Then, of course, several weeks back lots of Nashville heads turned when Beyonce won the Grammy for Country Album of the Year. As CRS 2025 happens this week, it’s worth discussing.

Amazingly, “THAT’S NOT COUNTRY,” has been bandied about as early as the 1950s! When Elvis emerged as a star and, with rock and roll’s entry into music, Country expanded from the guitar and the fiddle to string sections and backup vocalists along with more pop production. With that, Patsy Cline and Eddy Arnold, among others, gave us some big genre-bending hits and the country music world turned upside down.

In the ’60s, Johnny Cash was widely criticized for infusing ’50s rock and roll into his form of country. In the ’70s, the genre received another jolt when pop artists John Denver and Olivia Newton-John walked away with CMA artist awards. In addition, Waylon Jennings was accused of not being Country, sounding terrible, and looking even worse!!!
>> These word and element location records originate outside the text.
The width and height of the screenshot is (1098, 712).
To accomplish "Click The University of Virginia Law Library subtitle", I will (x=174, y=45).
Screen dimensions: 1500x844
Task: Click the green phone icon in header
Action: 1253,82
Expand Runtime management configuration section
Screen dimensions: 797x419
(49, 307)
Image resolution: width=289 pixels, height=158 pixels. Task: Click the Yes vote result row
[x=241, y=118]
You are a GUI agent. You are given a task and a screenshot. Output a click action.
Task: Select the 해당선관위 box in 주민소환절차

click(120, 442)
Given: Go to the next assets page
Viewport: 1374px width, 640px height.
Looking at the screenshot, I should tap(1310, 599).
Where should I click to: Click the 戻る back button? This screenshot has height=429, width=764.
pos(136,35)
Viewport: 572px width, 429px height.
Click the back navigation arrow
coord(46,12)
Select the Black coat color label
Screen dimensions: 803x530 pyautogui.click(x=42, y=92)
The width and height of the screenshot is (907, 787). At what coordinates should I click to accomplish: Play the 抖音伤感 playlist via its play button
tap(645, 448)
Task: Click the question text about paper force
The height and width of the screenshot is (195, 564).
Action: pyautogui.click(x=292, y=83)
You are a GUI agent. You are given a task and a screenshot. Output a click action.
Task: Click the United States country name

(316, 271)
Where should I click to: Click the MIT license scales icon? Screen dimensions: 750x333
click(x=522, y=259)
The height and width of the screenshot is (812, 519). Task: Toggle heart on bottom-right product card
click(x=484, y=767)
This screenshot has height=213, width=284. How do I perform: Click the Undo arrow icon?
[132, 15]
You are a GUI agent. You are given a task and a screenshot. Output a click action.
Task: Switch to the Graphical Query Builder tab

In the ‘80s, Kenny Rogers became a global superstar because of his constant presence at the top of both the Pop and Country charts. (Sidebar: I happened to be the music director at Top 40 WERC in Birmingham in 1977 when I got a tip from one of our record stores about a song called “The Gambler” by Kenny Rogers that was starting to sell to Pop buyers. I played it for my PD and he went crazy. We were one of the first pop stations to play it!) Some of his music? Not considered “Country” at that time.

The late ’90s/early 2000s female vocalist surge gave us two huge acts to crossover to Pop – Shania Twain and Faith Hill. I remember the criticism they both endured for changing their appearance to less Country and more Pop. Then there was the Bro-Country explosion in the early 2010s pioneered by Florida Georgia Line. And now Beyonce, Post Malone, Shaboozey, and more.

Let’s pump the brakes and look at the ACTUAL dictionary definition of Country music. 

(From the Merriam-Webster Dictionary) Country music – noun.

Music derived from or imitating the folk style of the Southern U.S. or of the Western cowboy

especially: popular vocal music characterized by simple harmonies, accompaniment by stringed instruments (such as guitar, fiddle, banjo, and pedal steel), repeated choruses, and often narrative lyrics.

Find me a song on the Country chart that DOES NOT meet that definition. I’ll wait…

Bottom line, is it really up to us in Country radio, to, arbitrarily, decide what’s Country and what’s not?

How did “A Bar Song (Tipsy)” from Shaboozey become such a big hit? What was behind the huge success of Post Malone? In both cases – and countless others – the consumer, a/k/a the LISTENER, told us what is Country to them. THEY are at the head of the music table. We just have a seat there. THEY determine what’s a HIT and what’s not. Always have and always will! It’s NEVER been up to us. 

Sooner or later, my hope is that we, as an industry, put the phrase “That’s Not Country” to bed for good and just PLAY THE HITS!!!!!